Subject to racial abuse at 1974 event, Gail Bush Diggs will be celebrated this weekend

archival newspaper image of gail bush diggs wearing homecoming crown

Traditionally, the University of South Carolina Homecoming Queen is presented with a scepter when she is presented on the football field. But the university's 1975 queen — elected in October 1974 — never got that honor.

"They told me they didn't have it because something happened to it," says Gail Bush Diggs, the university's second Black Homecoming Queen. "They'd give it to me later."

No one ever reached out.

Diggs’ win was not only a shock to her but also to the people in attendance, who began throwing popcorn and hurling racial slurs at her as she made her way to the 50-yard line.

head and shoulders photo of gail bush diggs

"My presence was never acknowledged by the other contestants when we gathered for pictures during the week of Homecoming, nor on the field on Homecoming night. ... It was as if I was invisible."

Gail Bush Diggs

"I didn't think I had a snowball's chance in hell of winning," says Diggs, now a member of Aiken City Council. "Just to see them out on the field, and each time they'd announce another runner-up, and I'm still standing there in total disbelief. It was surreal."

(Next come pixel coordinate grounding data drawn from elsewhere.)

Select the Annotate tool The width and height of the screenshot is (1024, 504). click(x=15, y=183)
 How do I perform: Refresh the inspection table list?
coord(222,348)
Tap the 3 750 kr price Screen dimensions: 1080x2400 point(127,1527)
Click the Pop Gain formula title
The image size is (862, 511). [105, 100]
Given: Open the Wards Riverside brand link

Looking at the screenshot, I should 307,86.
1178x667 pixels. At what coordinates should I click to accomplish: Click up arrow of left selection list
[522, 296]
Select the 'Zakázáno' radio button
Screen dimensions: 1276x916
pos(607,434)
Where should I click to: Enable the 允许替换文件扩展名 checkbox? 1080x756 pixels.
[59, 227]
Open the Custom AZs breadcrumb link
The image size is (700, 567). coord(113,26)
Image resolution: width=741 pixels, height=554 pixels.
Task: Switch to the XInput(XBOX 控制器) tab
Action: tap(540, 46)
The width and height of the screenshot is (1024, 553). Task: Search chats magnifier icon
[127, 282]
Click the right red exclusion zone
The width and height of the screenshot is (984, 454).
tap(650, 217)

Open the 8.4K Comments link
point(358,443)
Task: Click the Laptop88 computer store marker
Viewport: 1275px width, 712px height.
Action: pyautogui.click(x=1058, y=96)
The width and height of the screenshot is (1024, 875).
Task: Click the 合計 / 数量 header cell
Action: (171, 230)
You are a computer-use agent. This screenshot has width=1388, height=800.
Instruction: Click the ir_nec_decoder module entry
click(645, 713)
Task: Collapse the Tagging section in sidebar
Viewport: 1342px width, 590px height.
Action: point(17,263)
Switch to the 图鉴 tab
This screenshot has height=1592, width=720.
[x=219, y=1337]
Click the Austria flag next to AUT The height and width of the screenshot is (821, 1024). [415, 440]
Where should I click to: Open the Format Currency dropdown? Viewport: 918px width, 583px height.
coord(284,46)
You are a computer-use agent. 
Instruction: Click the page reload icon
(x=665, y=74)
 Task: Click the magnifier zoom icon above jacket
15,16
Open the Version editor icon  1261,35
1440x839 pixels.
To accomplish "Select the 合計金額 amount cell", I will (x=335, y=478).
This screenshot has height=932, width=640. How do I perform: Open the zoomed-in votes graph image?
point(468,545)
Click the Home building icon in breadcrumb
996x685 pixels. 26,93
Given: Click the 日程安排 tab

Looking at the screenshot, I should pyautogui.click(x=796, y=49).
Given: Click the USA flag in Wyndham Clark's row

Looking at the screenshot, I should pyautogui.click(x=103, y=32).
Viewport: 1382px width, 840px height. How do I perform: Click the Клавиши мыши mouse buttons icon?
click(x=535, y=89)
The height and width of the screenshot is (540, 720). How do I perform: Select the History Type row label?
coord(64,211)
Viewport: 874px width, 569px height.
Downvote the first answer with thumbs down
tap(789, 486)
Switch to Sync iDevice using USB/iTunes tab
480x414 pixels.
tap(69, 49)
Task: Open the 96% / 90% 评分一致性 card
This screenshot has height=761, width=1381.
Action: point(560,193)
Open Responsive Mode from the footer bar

Though she recalls having support from some of the student body leading up to Homecoming night, the other nominees ignored her.

"My presence was never acknowledged by the other contestants when we gathered for pictures during the week of Homecoming, nor on the field on Homecoming night," says Diggs, who graduated in 1977 with a degree in criminal justice. "It was as if I was invisible."

Forty-eight years later, students are looking to rectify that by honoring her with the scepter at this year's Homecoming. Diggs is nervous about returning to the field. However, this time she'll be accompanied by her family — including her grandchildren — and welcomed by the Gamecock family.

Jules Tyndall, Homecoming Commission president, learned about the situation after watching The Backbone, a documentary about Black women at the university produced as an Honors College thesis by student Hannah White. 

"The purpose of Homecoming is to deepen people's love for USC, and this was a situation that might have tainted her perception of the university," says Tyndall. "While there's nothing we can do to fix that 48 years later, it's a way to employ our own purpose, which is to deepen her love for the university."